I'd rank my preference as:

(1) law applies equally to all.
(2) law does not apply equally to all, but at least they're honest about it.
(3) law does not apply equally to all, but they pretend it does.

So I guess, depending on if one previously thought (1) or (3) to be true, this is either a deterioration or an improvement.

[–] Bezier@suppo.fi 2 points 1 week ago* (last edited 1 week ago) (1 children)

How is this is an example of (2), and not (1)? Is the law being applied inequally, or is it just that X is breakin it real bad?

[–] iii@mander.xyz 1 points 1 week ago (1 children)

the law being applied inequally or is it just that X is breakin it real bad?

Those aren't mutually exclusive. Both could be happening at the same time.

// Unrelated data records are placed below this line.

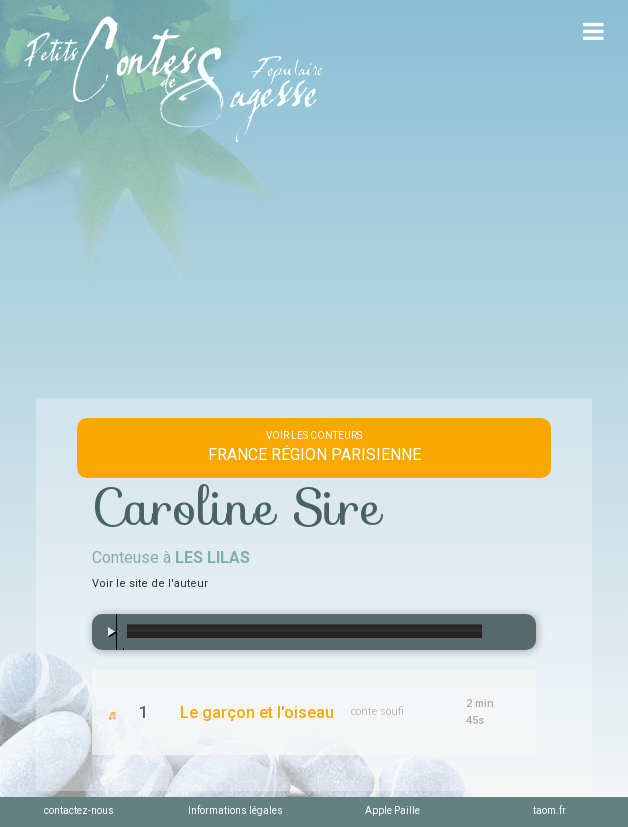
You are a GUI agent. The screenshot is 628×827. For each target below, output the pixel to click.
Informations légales (235, 810)
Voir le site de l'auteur (150, 583)
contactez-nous (79, 810)
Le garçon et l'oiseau (257, 712)
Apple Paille (392, 810)
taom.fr (549, 810)
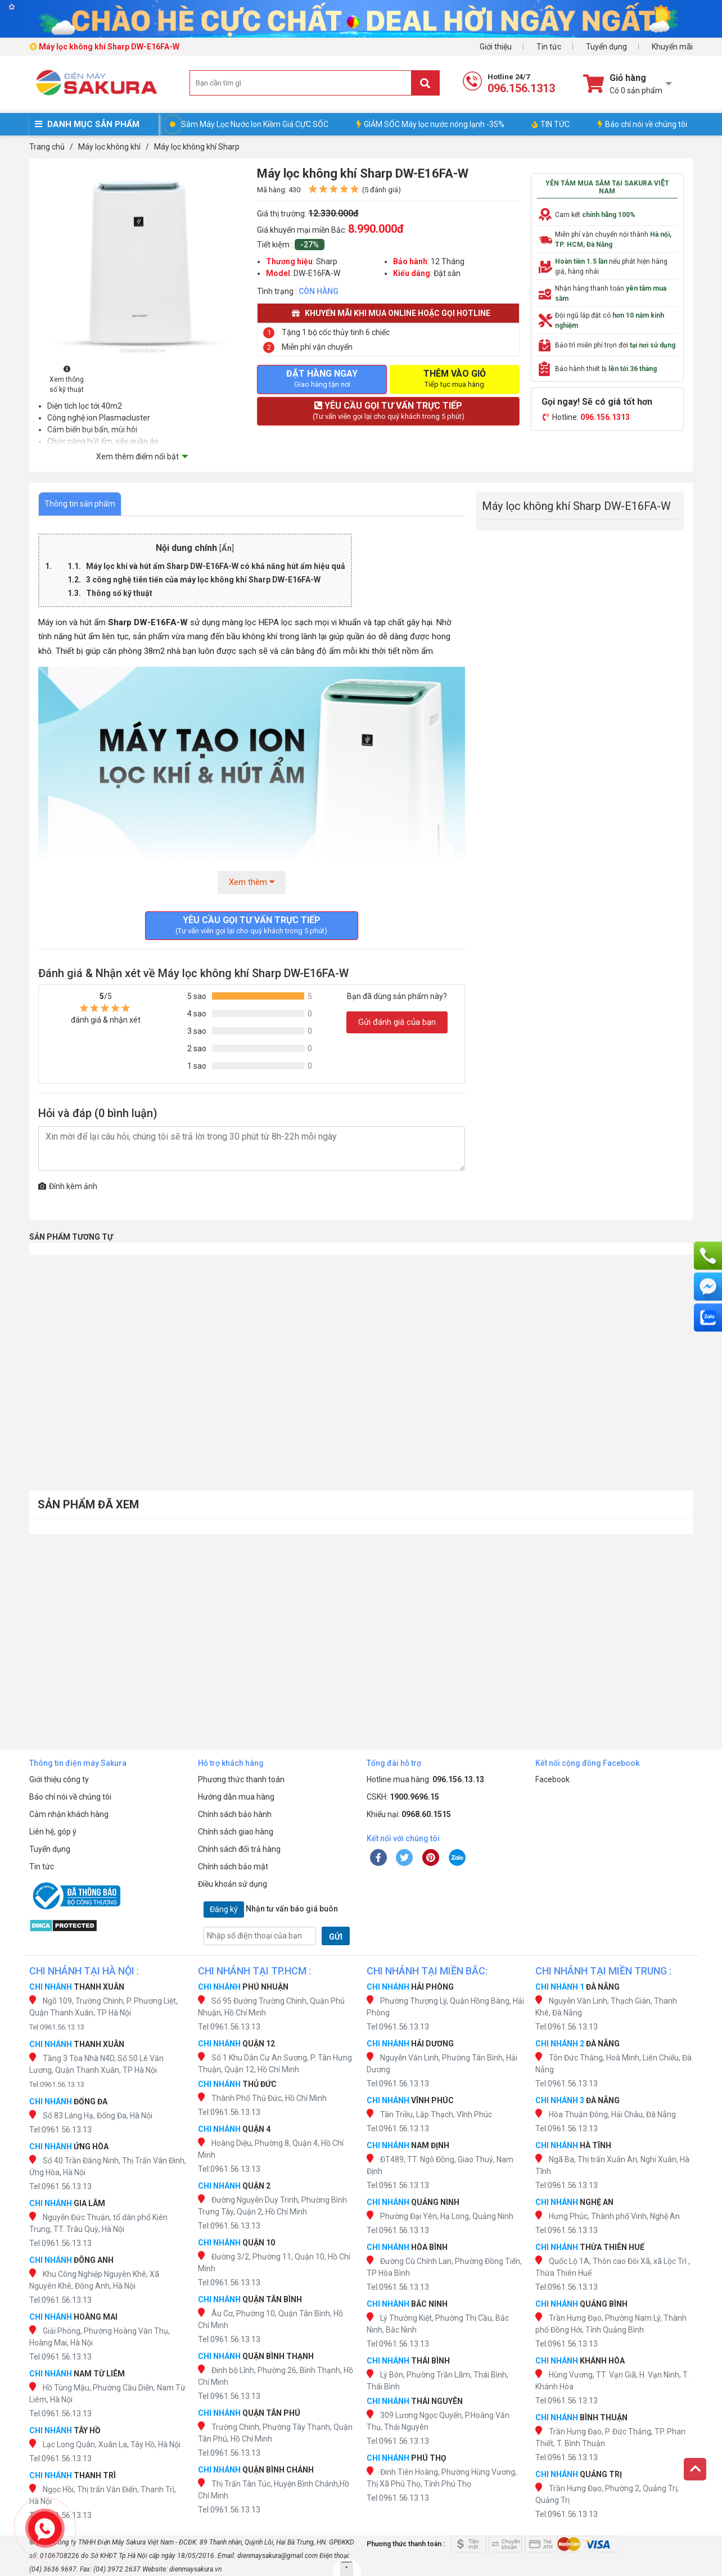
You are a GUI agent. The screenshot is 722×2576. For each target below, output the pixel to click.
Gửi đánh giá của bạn (397, 1022)
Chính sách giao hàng (235, 1831)
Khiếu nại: (409, 1814)
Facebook (552, 1779)
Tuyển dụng (606, 46)
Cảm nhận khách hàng (69, 1814)
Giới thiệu (496, 46)
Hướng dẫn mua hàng (236, 1796)
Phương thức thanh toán (241, 1779)
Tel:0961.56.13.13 (56, 2027)
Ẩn (227, 548)
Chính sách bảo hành (235, 1814)
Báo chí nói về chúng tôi (642, 124)
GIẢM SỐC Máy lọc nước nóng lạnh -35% (430, 124)
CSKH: (403, 1796)
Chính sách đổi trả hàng (239, 1849)
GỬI (335, 1936)
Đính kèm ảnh (67, 1186)
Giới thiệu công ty (59, 1779)
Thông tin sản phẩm (79, 503)
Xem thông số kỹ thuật (66, 380)
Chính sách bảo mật (233, 1866)
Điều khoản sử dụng (232, 1883)
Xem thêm (251, 882)
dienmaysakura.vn (195, 2569)
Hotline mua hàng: (425, 1779)
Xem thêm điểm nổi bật (137, 456)
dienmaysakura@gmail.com (277, 2556)
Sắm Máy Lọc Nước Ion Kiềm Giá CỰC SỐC (254, 124)
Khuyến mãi (672, 46)
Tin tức (548, 46)
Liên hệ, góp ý (52, 1831)
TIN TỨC (551, 124)
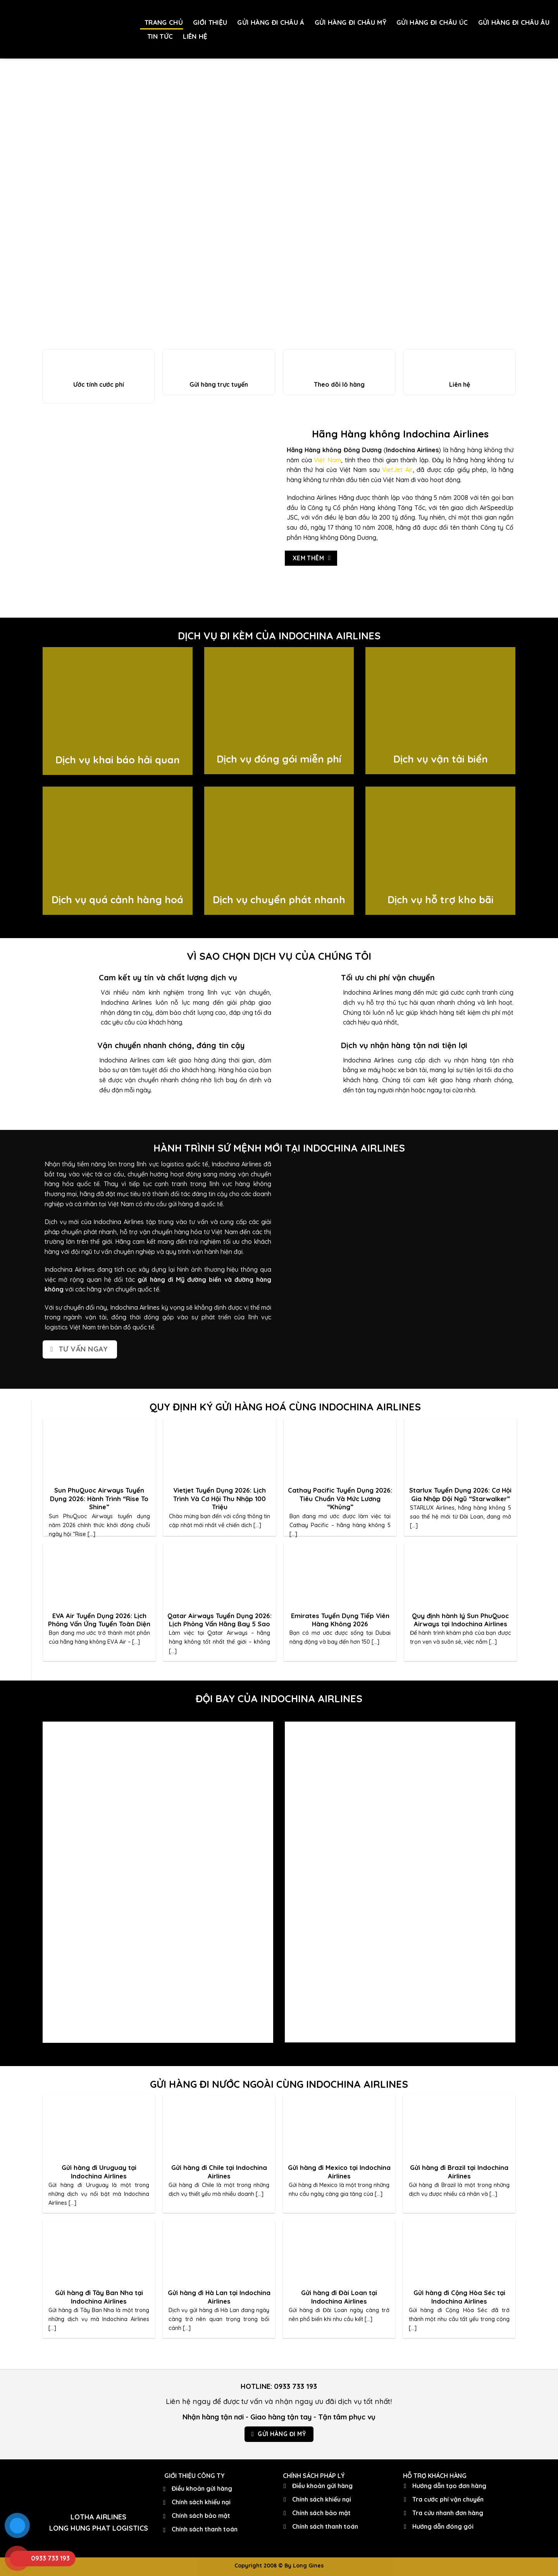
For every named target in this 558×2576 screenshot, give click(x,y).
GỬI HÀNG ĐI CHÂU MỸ (350, 22)
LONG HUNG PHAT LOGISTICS (98, 2528)
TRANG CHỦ (164, 22)
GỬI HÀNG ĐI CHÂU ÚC (432, 22)
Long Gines (308, 2565)
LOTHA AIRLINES (98, 2516)
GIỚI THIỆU (210, 22)
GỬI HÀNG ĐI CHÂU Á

[–] Bezier@suppo.fi 1 points 1 week ago (1 children)

But I didn't even present them as mutually exclusive. Breaking the law is pretty much granted.

How is the law being applied inequally?

[–] iii@mander.xyz 1 points 1 week ago* (last edited 1 week ago) (1 children)

How is the law being applied inequally?

The following:

"The fine could surpass $1 billion, one person said, as regulators seek to make an example of X to deter other companies from violating the law, the Digital Services Act."

The motivation of the punishment is ulterior to the crime.

As the goal seems to be show of force, and not simply application of the law, it raises the question: why this company? And it creates a non-coded shadow system of (illegal or not) behaviour/people/companies that need to be made an example of, and (illegal or not) behaviour/people/companies that do not need to be made an example of.

[–] Bezier@suppo.fi 1 points 1 week ago (1 children)

Making an example is what NYT says, not EU. I'm kind of ignorant of the subject so I don't know what an "appropriate" fine would look like, but for the size of X and how bad it is, I'd expect it to be massive even without any ulterior motive.